How a UK Firm Should Structure Its First 12 Months Entering the US Market

How AnyAccount Helps

At AnyAccount, our US team supports FinTech founders, MSBs and scaling payment companies with:

  • State and federal regulatory licensing strategy, including MSB and money-transmitter frameworks

  • Bank sponsorship readiness and partner-bank compliance alignment

  • Technology market launches, including payments infrastructure and AML/KYC controls

  • End-to-end MSB governance frameworks with operational playbooks and audit trails

  • Examination preparation across FinCEN, state regulators and sponsor-bank reviews

If you want to enter the US market without spending your first year learning everything the hard way, speak to us. We help UK and EU firms build US-ready regulatory, operational and governance architecture from day one.

The US market remains the most commercially attractive — and operationally unforgiving — landscape for FinTechs. It offers scale that Europe cannot match and a consumer base that adopts digital financial products at extraordinary speed. But it is also fragmented, rules-light but enforcement-heavy, and governed as much by sponsor banks as by regulators.

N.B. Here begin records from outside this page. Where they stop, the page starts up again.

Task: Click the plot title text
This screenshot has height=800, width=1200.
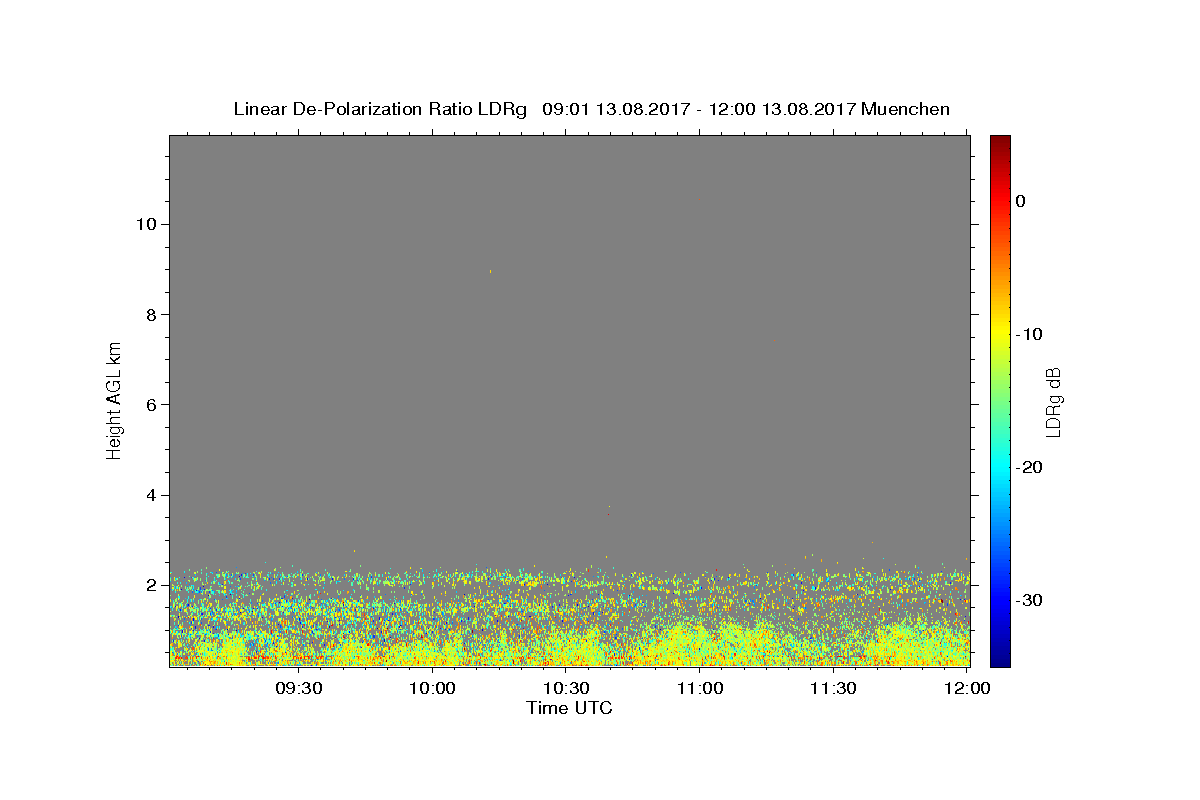Action: tap(592, 109)
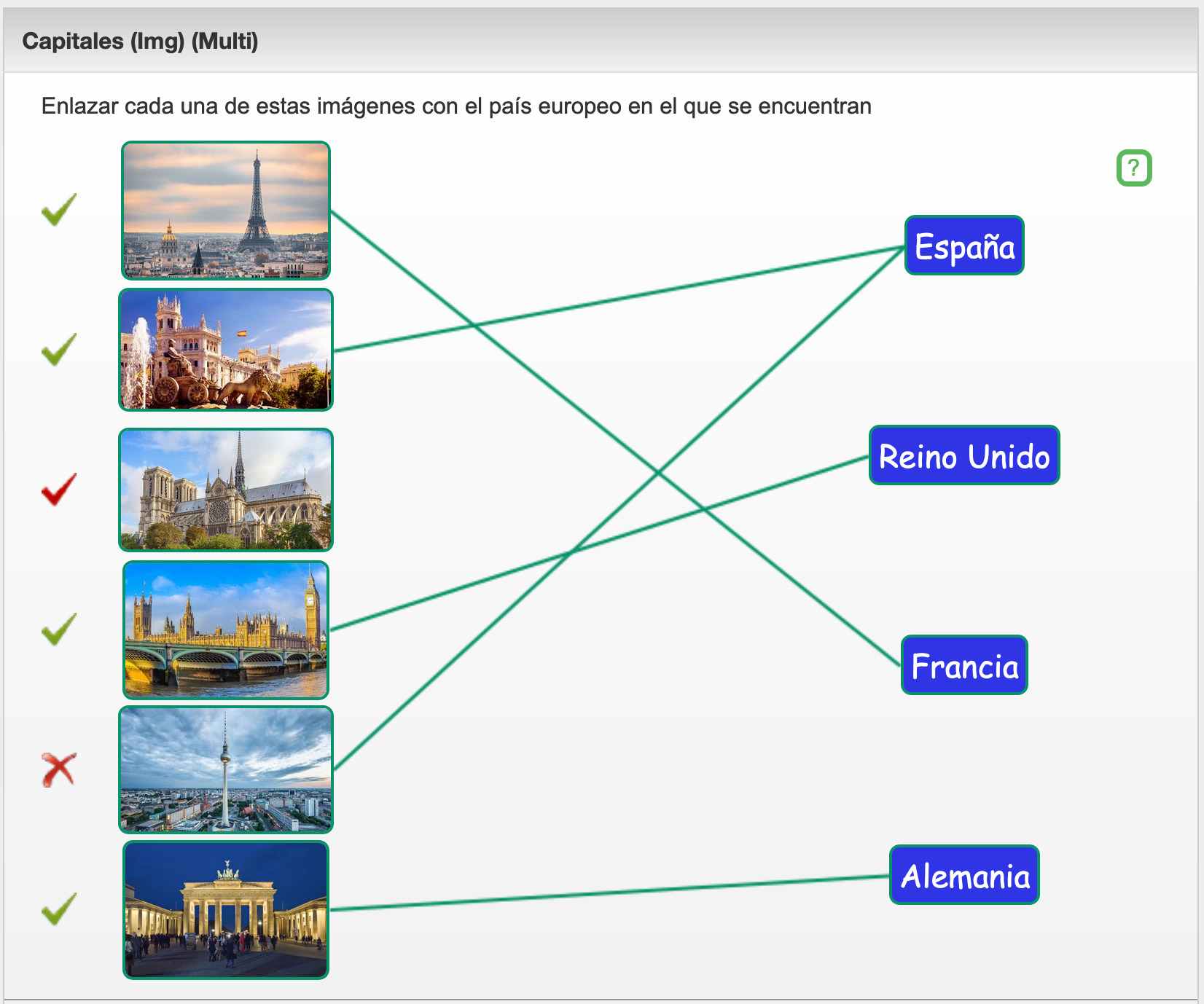Select the España country label
The width and height of the screenshot is (1204, 1004).
click(963, 246)
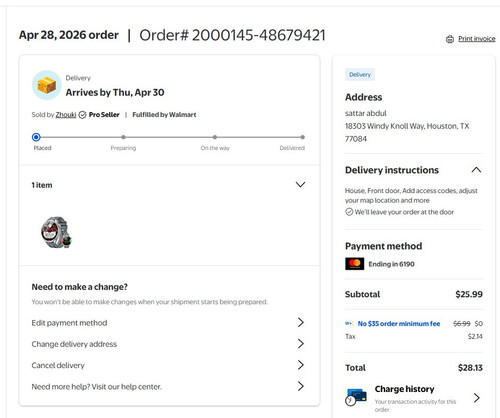The height and width of the screenshot is (418, 500).
Task: Click the checkmark icon beside leave at door
Action: click(349, 212)
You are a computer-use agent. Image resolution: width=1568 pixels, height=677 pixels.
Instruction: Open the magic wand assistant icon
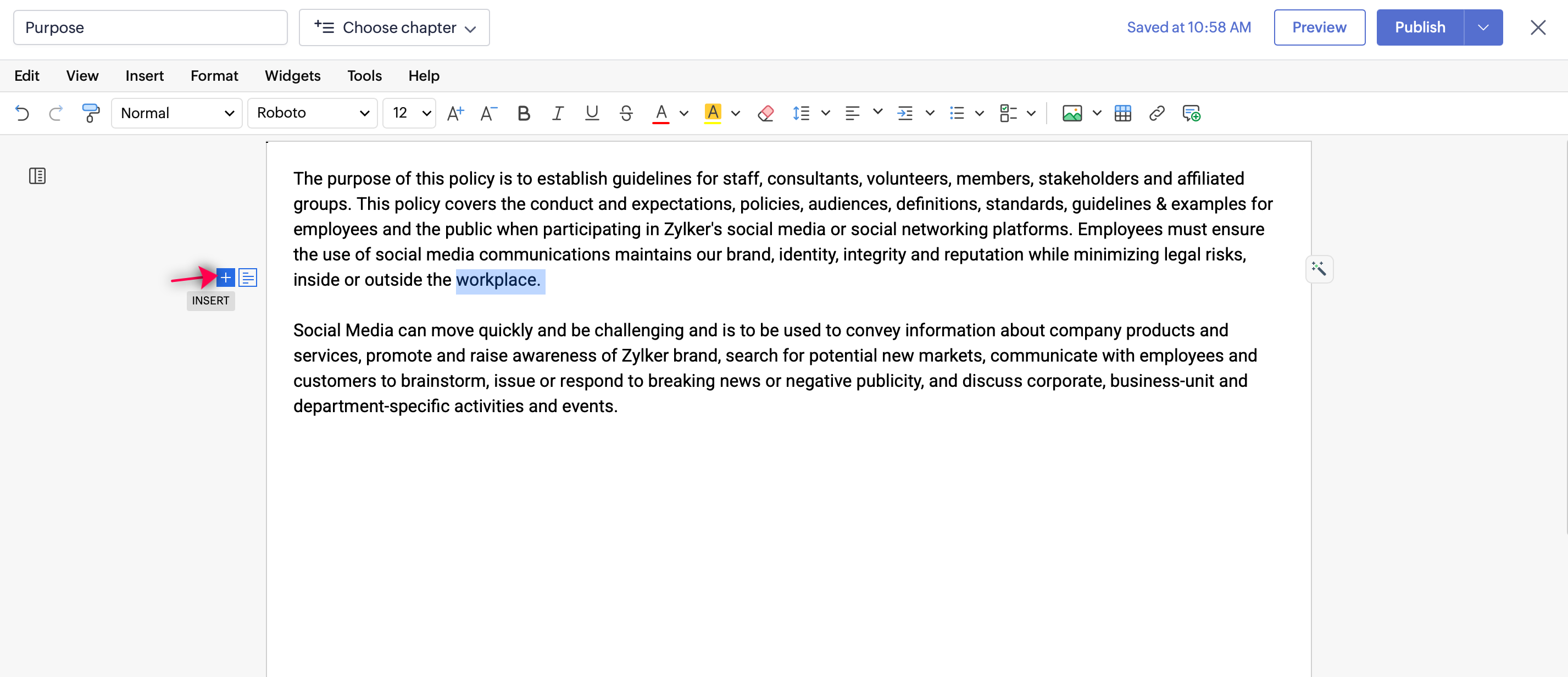1319,269
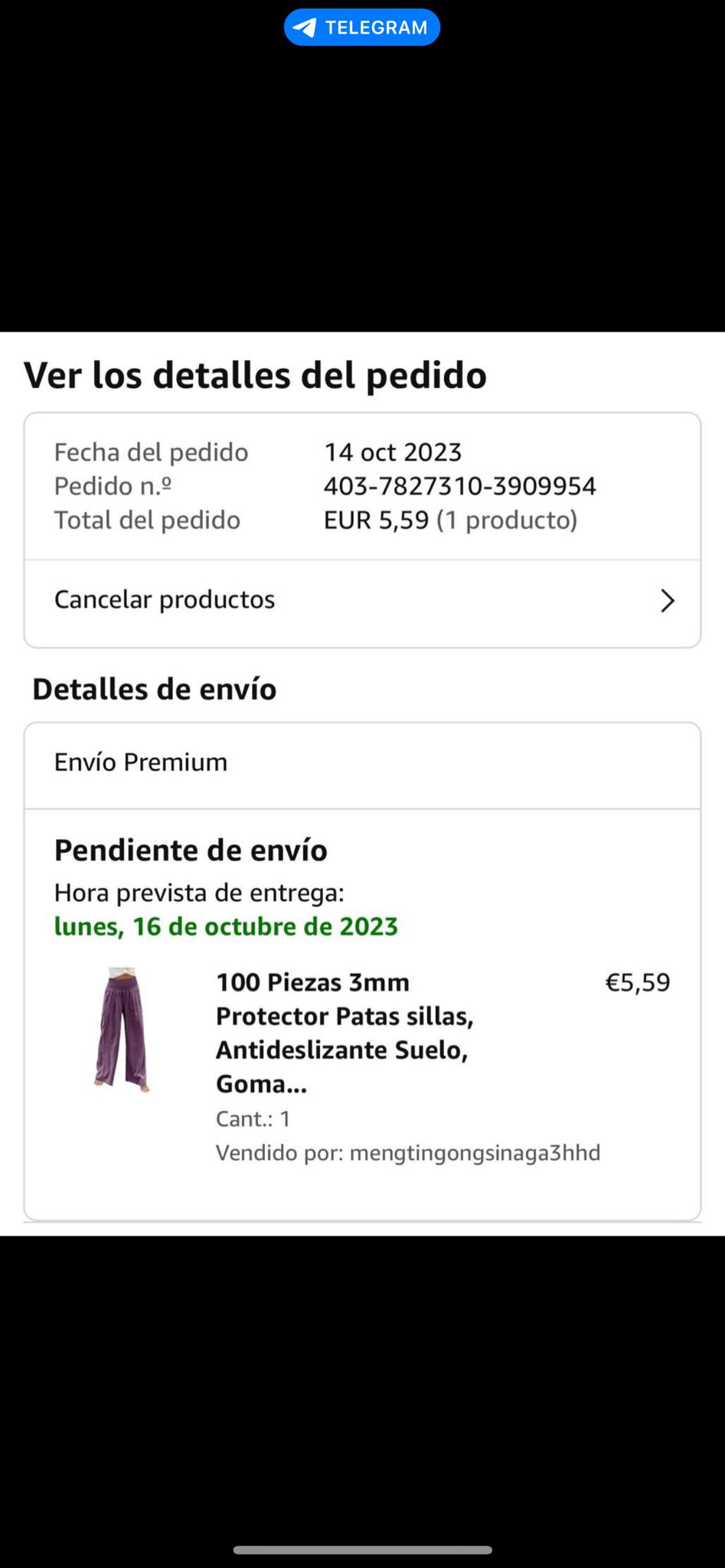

For a UK firm accustomed to the FCA’s structured supervision, the first year in the US can feel like learning a new language while running a marathon. The trick is sequencing: doing the right things in the right order.

Here’s how a UK FinTech should structure its first 12 months if it wants to enter the US successfully.

Months 1–3: Strategy, Structure and Regulatory Positioning

The first quarter is about planning, architecture and decisions that will define the next five years.

A UK firm should begin by mapping its entry model — will it operate through a sponsor-bank programme, pursue state licences immediately, use an agent model, or blend approaches? These aren’t tactical questions; they determine product design, compliance requirements, vendor choices and capital needs.

Sponsor-bank fit is critical at this stage. Banks want to understand your risk profile, onboarding model, customer base, settlement flows and operational controls. Firms that treat the bank as a formality often hit brick walls before they even enter contract negotiations.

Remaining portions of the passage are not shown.